Notre industrie devra surveiller certaines zones grises. Il est inquiétant de constater que le gouvernement continue de faire la promotion de la vague notion d’« approvisionnement écologique » de Services publics et Approvisionnement Canada (SPAC) tout en précisant que « de plus amples détails » suivront. Toutefois, cela peut aussi offrir à l’AFGC l’occasion d’exercer une pression pour que le processus d’approvisionnement fasse l’objet d’une réforme importante. SPAC a déjà lancé cinq appels d’offres mettant à l’essai la sélection basée sur les compétences (SBC) et en 2022, plusieurs études ont été publiées pour démontrer que la SBC peut donner de meilleurs résultats.
Enfin, l’AFGC devra également exprimer ses préoccupations dans un domaine particulier. Il y a deux semaines, le gouvernement fédéral a présenté un projet de loi pour autoriser le versement de 750 millions de dollars aux municipalités afin de combler les lacunes en matière de transport en commun. Il a maintenant l’intention de poser des conditions : pour obtenir ce financement les municipalités et les provinces devront verser des fonds de contrepartie et accélérer les travaux sur le logement. Ce genre de conditions pourrait créer un précédent susceptible de provoquer d’autres retards, ce qui va à l’encontre du programme de croissance énoncé dans le budget.
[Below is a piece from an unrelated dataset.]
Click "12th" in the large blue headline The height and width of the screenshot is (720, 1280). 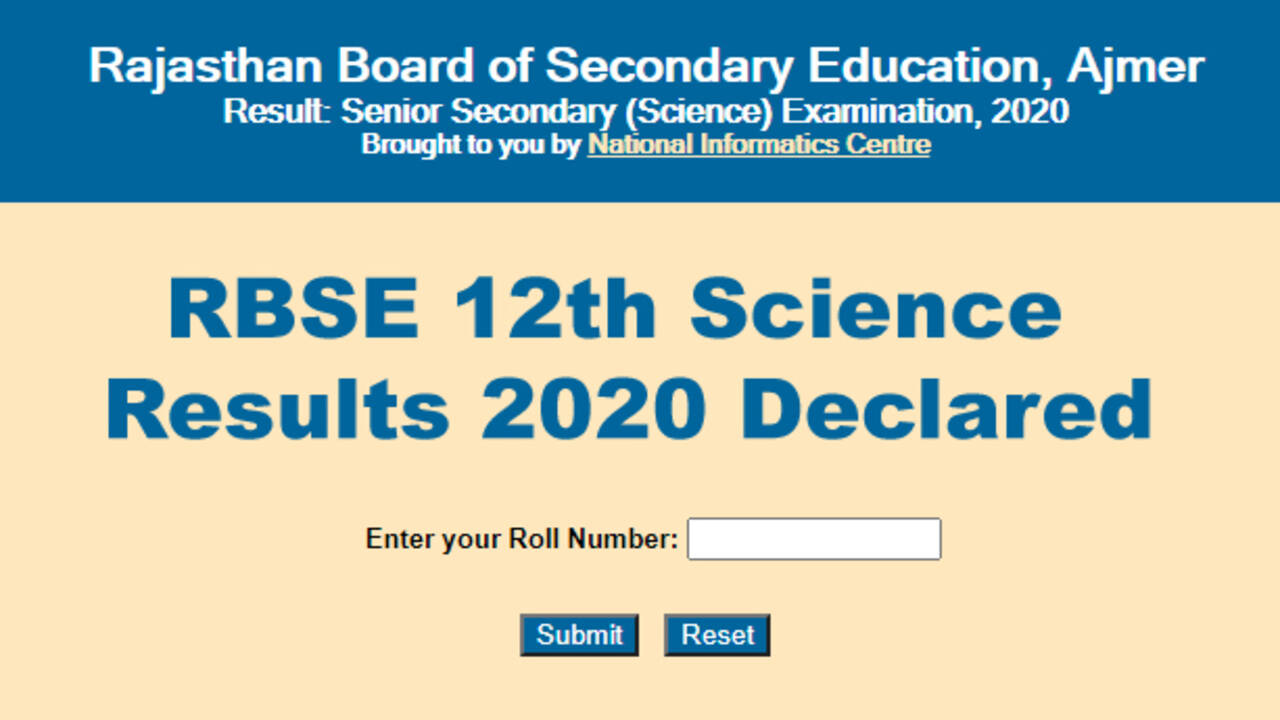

Dans l’ensemble, le budget présente un certain nombre d’occasions pour l’AFGC de se faire entendre quant au besoin d’une évaluation nationale des infrastructures. Les prochaines étapes consisteront aussi à mobiliser à nouveau les ministères et les politiciens pour discuter de la création d’un corridor d’infrastructure national, qui pourrait être un pilier essentiel de la coopération intergouvernementale autour des améliorations à l’infrastructure du réseau national, des chaînes d’approvisionnement pour les minéraux critiques, et d’autres projets d’édification du pays.